Le commandant de la Marine tient à ses 15 navires, alors qu’on réexamine le dossier

OTTAWA — Le commandant de la Marine royale canadienne admet que la capacité de l’armée à survivre ces dernières années avec seulement 12 frégates pourrait être utilisée pour justifier une réduction permanente de la taille de la flotte du Canada.

Mais le vice-amiral Angus Topshee affirme tout de même qu’on peut directement attribuer au manque de navires certaines des limites actuelles de la Marine canadienne, notamment l’incapacité de déployer en même temps deux de ses frégates en Europe et dans la région Asie-Pacifique.

Les commentaires du vice-amiral Topshee interviennent alors que le gouvernement fédéral réévalue les coûts de construction de 15 nouveaux navires à partir du début des années 2030.

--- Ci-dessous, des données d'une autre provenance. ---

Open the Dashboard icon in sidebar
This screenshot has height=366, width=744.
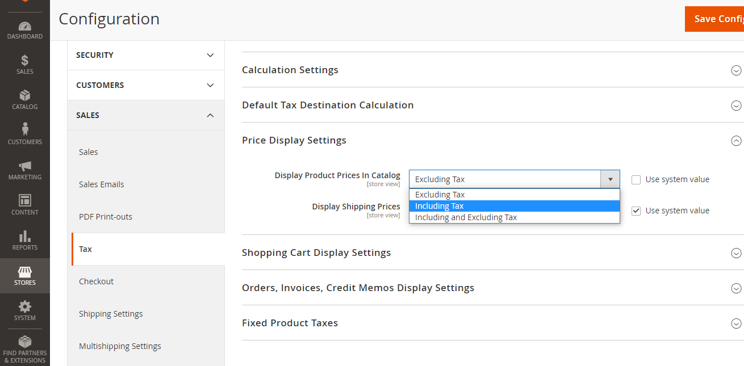coord(24,26)

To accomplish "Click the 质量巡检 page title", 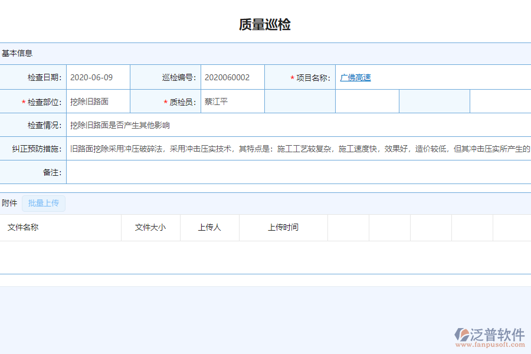I will click(x=266, y=25).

Cette nouvelle flotte remplacerait les 12 frégates actuelles de la Marine, ainsi que trois destroyers canadiens qui ont été retirés il y a près de dix ans.

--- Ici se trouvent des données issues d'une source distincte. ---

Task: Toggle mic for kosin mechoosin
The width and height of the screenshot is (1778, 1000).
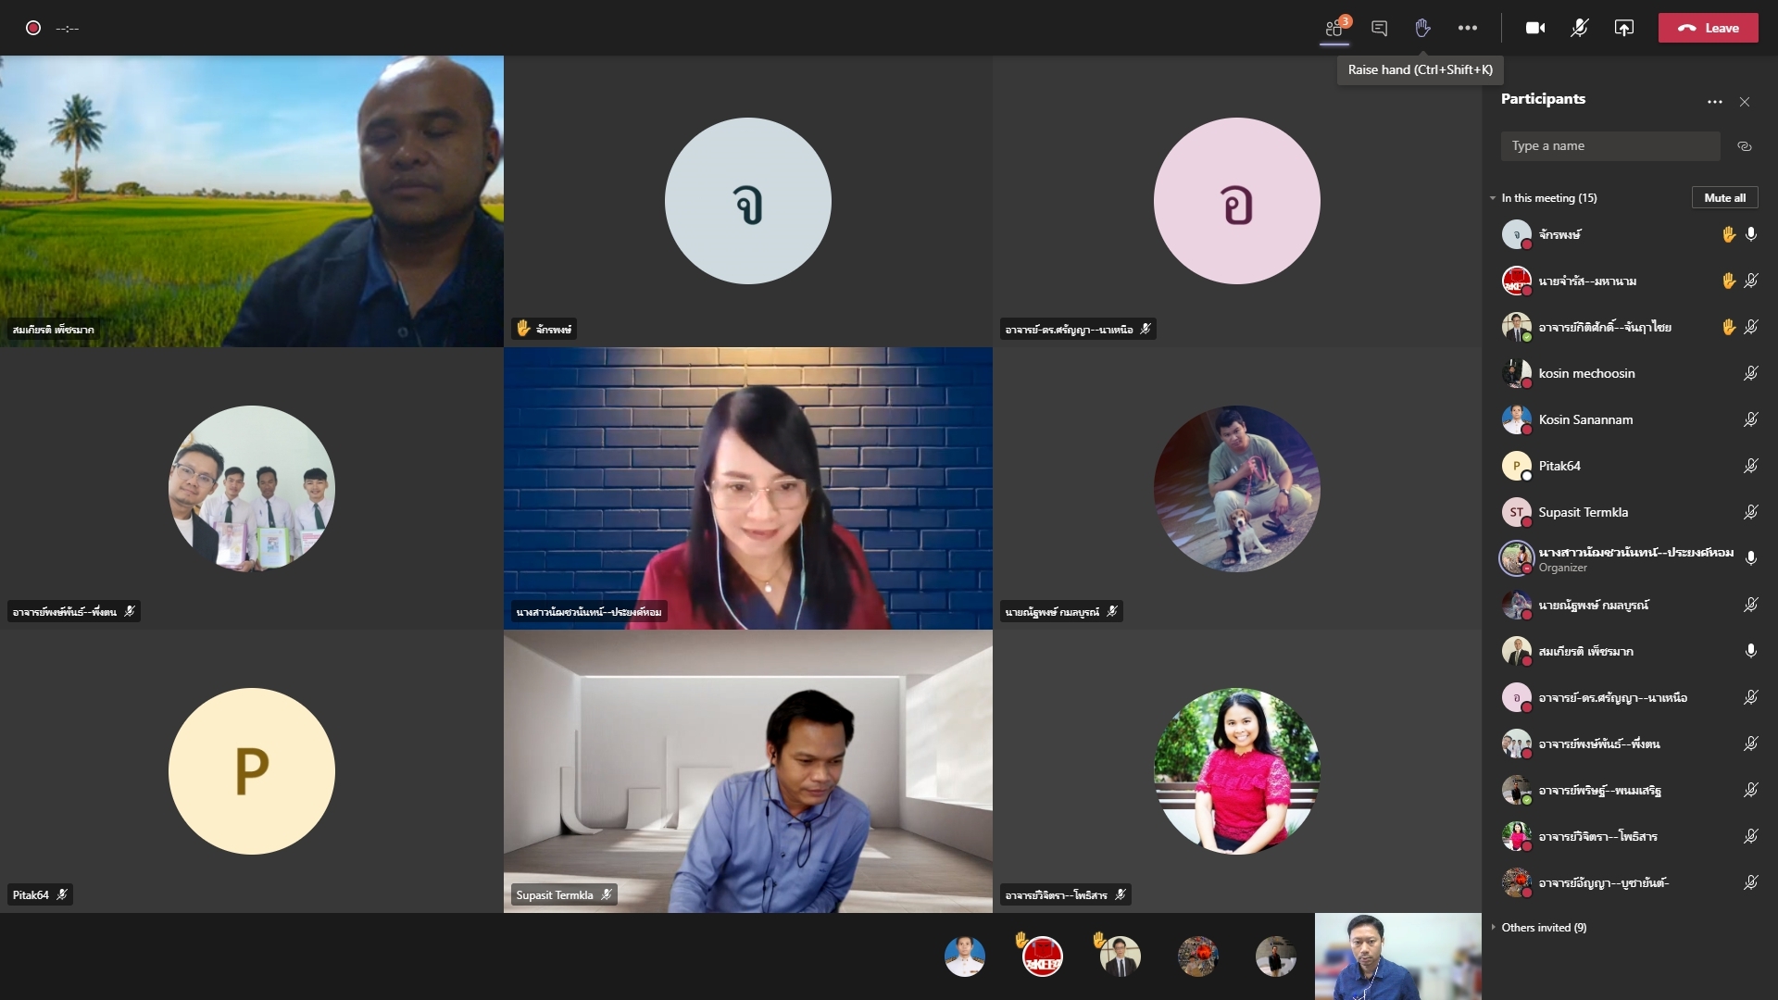Action: tap(1750, 373)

Les responsables avaient précédemment fixé le coût de construction de ces 15 nouveaux navires à environ 60 milliards $. Mais il est de plus en plus admis que des milliards de dollars supplémentaires seront nécessaires, en raison notamment de l’inflation croissante et des délais constants.

Certains observateurs craignent que ces dépassements prévisibles de coûts n’incitent le gouvernement à réduire la taille de la commande — et de la flotte de la Marine canadienne. Mais le vice-amiral Topshee assure que la Marine a besoin de ces 15 navires si elle veut accomplir pleinement la tâche qu’on lui confie.